───── Material provided

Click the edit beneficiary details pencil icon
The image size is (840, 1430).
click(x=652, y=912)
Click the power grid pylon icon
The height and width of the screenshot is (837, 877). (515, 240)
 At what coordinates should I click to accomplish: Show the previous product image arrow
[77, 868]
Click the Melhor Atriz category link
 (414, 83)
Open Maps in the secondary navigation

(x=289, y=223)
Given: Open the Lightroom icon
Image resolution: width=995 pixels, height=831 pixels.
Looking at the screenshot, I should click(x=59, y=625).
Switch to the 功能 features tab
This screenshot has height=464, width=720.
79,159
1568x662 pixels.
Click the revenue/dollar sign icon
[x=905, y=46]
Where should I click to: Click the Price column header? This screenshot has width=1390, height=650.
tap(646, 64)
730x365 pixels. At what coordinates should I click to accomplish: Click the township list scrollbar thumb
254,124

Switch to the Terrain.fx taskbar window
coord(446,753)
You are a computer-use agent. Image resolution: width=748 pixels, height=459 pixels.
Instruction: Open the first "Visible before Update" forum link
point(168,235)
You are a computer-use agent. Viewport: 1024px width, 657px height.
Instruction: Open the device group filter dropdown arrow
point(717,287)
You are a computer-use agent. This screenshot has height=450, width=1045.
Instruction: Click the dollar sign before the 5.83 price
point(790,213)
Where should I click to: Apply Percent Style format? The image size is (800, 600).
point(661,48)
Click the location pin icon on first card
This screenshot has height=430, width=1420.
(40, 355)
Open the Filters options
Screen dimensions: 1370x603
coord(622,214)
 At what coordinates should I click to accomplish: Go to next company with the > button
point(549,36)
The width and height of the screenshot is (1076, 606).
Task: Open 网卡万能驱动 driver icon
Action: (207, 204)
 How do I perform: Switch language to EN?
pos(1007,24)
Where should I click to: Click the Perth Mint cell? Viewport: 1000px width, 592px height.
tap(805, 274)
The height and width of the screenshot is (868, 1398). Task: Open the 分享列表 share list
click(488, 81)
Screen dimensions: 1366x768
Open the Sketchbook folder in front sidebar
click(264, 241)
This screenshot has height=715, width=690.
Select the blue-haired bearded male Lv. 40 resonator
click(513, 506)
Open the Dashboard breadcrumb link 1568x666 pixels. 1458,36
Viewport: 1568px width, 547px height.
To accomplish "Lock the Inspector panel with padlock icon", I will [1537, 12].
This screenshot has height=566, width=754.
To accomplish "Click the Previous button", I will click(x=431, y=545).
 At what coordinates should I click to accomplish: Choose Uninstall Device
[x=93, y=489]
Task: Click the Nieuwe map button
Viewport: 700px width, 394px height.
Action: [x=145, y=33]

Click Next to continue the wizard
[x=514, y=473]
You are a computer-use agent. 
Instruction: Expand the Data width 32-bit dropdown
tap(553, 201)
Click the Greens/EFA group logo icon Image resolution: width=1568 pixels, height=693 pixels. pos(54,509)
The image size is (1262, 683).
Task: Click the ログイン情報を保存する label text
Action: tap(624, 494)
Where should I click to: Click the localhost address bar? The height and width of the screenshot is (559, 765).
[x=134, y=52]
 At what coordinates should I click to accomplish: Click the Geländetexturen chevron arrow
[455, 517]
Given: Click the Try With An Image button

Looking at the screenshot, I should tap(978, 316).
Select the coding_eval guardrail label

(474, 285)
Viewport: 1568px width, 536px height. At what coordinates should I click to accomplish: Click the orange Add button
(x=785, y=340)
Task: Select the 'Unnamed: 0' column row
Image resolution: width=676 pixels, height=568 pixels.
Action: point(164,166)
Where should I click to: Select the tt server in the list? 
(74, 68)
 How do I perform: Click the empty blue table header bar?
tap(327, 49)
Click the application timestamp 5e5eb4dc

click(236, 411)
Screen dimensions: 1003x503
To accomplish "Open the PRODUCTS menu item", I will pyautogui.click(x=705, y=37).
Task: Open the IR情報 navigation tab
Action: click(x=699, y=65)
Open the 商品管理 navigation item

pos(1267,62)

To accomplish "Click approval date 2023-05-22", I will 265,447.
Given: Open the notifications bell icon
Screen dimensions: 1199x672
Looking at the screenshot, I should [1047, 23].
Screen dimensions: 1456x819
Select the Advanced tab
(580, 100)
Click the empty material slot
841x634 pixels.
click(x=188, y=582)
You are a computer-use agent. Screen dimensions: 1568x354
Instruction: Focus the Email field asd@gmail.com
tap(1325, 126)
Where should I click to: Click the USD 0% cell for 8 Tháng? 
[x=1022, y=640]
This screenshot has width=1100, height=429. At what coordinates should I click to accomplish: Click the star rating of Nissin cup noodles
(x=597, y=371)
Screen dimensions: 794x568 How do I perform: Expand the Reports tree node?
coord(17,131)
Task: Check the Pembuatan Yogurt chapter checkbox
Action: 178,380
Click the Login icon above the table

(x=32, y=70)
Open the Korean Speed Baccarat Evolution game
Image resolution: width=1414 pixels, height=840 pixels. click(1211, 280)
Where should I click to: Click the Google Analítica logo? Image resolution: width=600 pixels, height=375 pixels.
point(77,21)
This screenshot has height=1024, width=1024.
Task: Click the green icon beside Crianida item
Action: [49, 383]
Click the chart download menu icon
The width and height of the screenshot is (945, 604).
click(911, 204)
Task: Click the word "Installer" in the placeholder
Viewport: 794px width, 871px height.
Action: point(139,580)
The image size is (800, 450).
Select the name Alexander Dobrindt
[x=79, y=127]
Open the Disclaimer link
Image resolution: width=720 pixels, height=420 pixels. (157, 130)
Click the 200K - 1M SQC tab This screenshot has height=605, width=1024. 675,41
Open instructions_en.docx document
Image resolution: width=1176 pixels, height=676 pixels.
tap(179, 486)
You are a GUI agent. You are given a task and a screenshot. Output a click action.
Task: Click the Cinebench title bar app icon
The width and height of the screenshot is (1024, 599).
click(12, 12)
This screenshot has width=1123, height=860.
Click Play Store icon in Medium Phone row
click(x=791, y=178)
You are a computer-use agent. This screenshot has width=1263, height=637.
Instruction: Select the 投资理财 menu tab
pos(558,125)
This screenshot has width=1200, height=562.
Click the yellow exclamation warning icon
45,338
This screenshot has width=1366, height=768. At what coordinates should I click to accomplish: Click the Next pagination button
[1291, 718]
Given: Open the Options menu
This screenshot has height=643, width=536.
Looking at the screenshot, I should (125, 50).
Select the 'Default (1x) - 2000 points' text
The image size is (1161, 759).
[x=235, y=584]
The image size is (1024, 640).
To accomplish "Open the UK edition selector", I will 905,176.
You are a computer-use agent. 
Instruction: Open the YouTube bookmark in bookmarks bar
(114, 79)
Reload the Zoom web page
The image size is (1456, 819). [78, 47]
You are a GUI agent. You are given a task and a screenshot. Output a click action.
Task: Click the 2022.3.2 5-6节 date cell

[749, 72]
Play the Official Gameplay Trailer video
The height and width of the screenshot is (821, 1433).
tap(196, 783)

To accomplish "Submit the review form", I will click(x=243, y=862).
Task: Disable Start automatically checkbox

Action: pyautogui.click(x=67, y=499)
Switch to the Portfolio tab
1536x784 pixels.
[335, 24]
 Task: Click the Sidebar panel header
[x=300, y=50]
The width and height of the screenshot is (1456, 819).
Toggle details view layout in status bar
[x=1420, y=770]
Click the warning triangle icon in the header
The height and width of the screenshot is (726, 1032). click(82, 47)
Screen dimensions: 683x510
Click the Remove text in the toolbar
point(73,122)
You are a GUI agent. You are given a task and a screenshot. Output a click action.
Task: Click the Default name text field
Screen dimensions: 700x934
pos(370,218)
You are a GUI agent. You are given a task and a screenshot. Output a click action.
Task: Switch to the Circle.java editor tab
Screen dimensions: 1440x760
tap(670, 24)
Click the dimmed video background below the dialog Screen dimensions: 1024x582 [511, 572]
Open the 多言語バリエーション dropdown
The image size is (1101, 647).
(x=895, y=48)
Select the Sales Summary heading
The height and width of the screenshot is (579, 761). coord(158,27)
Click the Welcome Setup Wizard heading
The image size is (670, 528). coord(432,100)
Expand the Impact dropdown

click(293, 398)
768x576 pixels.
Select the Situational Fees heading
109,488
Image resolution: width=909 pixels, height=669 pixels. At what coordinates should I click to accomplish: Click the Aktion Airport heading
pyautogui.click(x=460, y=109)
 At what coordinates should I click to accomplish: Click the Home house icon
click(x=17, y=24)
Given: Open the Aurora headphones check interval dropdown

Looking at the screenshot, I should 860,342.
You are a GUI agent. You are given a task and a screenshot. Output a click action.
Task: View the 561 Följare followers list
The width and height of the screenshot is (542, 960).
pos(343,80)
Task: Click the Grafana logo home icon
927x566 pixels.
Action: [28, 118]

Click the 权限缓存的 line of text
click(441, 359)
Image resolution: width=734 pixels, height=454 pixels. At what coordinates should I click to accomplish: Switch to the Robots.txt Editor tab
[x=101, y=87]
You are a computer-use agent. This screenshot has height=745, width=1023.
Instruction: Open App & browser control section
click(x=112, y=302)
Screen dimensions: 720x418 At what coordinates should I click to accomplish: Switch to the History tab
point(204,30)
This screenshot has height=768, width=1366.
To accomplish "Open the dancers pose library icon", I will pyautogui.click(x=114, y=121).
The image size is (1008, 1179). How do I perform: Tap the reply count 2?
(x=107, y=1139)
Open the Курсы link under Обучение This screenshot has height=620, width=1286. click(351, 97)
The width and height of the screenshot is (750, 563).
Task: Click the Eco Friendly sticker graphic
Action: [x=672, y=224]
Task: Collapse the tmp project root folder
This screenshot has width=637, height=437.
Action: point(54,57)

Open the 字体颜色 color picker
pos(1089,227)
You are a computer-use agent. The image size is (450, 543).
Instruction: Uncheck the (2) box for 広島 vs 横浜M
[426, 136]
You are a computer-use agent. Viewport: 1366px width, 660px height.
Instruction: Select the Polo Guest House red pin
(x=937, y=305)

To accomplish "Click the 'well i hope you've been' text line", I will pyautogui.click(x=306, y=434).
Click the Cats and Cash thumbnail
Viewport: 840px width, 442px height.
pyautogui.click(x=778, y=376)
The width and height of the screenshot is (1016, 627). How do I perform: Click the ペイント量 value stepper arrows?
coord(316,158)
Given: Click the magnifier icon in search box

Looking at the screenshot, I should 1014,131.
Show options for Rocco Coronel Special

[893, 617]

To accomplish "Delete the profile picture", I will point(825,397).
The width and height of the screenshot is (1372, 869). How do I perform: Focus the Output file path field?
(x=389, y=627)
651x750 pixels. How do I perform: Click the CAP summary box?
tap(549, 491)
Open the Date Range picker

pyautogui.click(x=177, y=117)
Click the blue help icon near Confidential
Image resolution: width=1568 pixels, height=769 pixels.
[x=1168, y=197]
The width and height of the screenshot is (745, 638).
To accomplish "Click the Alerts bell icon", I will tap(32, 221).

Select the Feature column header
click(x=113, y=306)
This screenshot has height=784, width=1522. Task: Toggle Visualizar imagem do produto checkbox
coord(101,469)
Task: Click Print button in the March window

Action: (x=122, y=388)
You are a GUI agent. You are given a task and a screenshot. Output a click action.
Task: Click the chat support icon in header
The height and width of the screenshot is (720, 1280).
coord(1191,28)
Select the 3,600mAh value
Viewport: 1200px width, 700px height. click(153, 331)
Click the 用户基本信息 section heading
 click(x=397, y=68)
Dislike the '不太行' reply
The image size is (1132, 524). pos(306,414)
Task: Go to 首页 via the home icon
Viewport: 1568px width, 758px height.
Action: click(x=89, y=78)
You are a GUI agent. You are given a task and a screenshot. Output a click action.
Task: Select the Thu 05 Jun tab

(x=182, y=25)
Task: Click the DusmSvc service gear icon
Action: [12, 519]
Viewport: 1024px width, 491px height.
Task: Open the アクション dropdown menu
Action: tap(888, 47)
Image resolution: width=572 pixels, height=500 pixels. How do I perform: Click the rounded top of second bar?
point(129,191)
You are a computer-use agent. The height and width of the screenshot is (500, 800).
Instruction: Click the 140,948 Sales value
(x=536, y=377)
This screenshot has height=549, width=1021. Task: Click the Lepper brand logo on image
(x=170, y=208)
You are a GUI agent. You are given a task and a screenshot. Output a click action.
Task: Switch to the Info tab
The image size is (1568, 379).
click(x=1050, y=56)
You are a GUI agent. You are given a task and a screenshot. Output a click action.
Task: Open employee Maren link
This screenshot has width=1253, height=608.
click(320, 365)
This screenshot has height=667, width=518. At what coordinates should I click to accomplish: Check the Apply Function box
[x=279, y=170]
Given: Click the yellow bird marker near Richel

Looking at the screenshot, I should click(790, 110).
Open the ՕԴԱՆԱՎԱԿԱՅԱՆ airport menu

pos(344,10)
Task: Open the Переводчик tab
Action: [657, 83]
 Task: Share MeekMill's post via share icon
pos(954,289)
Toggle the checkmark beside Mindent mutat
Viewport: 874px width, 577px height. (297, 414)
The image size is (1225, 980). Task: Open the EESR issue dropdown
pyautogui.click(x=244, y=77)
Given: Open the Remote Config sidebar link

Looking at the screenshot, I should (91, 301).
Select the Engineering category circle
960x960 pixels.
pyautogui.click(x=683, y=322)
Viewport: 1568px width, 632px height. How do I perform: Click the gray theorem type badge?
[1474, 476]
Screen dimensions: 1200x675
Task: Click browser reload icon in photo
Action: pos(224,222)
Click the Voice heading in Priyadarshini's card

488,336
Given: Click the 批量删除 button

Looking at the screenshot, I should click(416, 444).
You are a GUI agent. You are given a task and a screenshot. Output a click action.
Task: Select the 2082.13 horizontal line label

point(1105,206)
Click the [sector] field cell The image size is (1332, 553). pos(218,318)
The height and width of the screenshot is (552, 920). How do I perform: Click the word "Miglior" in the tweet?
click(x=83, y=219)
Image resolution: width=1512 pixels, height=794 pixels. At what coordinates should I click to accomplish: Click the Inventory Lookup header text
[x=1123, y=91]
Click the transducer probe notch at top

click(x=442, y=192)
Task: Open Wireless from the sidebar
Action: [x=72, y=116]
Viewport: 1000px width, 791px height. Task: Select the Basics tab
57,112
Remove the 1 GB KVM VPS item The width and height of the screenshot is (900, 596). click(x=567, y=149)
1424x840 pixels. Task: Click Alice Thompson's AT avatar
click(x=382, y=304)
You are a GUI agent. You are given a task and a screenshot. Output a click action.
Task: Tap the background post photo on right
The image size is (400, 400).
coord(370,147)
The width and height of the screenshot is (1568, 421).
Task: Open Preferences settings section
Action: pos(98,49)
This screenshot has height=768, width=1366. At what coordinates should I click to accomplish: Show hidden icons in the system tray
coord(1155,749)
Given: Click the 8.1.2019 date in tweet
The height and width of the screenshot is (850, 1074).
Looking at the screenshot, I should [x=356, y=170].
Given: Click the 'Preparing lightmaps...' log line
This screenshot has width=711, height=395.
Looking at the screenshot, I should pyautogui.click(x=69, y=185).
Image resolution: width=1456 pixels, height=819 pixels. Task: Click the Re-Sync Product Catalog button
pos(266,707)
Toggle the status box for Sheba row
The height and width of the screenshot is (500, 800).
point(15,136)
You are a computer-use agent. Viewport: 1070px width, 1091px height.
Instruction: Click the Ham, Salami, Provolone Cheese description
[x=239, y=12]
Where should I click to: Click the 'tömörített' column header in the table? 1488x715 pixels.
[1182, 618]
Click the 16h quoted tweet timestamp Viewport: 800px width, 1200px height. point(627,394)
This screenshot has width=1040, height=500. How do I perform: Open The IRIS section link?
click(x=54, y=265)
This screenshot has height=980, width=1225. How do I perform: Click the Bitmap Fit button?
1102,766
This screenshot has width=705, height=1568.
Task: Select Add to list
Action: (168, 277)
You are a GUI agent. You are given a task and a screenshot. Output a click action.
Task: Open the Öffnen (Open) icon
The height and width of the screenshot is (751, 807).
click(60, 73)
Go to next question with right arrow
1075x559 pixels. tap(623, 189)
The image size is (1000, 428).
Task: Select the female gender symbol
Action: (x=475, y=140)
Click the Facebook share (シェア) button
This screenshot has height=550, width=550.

──────────

What to produce: Take the lines from the first line of the listing up to and including the line with "Click the location pin icon on first card" and give them again exactly.

Worked solution:
Click the edit beneficiary details pencil icon
The image size is (840, 1430).
click(x=652, y=912)
Click the power grid pylon icon
The height and width of the screenshot is (837, 877). (515, 240)
 At what coordinates should I click to accomplish: Show the previous product image arrow
[77, 868]
Click the Melhor Atriz category link
 (414, 83)
Open Maps in the secondary navigation

(x=289, y=223)
Given: Open the Lightroom icon
Image resolution: width=995 pixels, height=831 pixels.
Looking at the screenshot, I should click(x=59, y=625).
Switch to the 功能 features tab
This screenshot has height=464, width=720.
79,159
1568x662 pixels.
Click the revenue/dollar sign icon
[x=905, y=46]
Where should I click to: Click the Price column header? This screenshot has width=1390, height=650.
tap(646, 64)
730x365 pixels. At what coordinates should I click to accomplish: Click the township list scrollbar thumb
254,124

Switch to the Terrain.fx taskbar window
coord(446,753)
You are a computer-use agent. Image resolution: width=748 pixels, height=459 pixels.
Instruction: Open the first "Visible before Update" forum link
point(168,235)
You are a computer-use agent. Viewport: 1024px width, 657px height.
Instruction: Open the device group filter dropdown arrow
point(717,287)
You are a computer-use agent. This screenshot has height=450, width=1045.
Instruction: Click the dollar sign before the 5.83 price
point(790,213)
Where should I click to: Apply Percent Style format? The image size is (800, 600).
point(661,48)
Click the location pin icon on first card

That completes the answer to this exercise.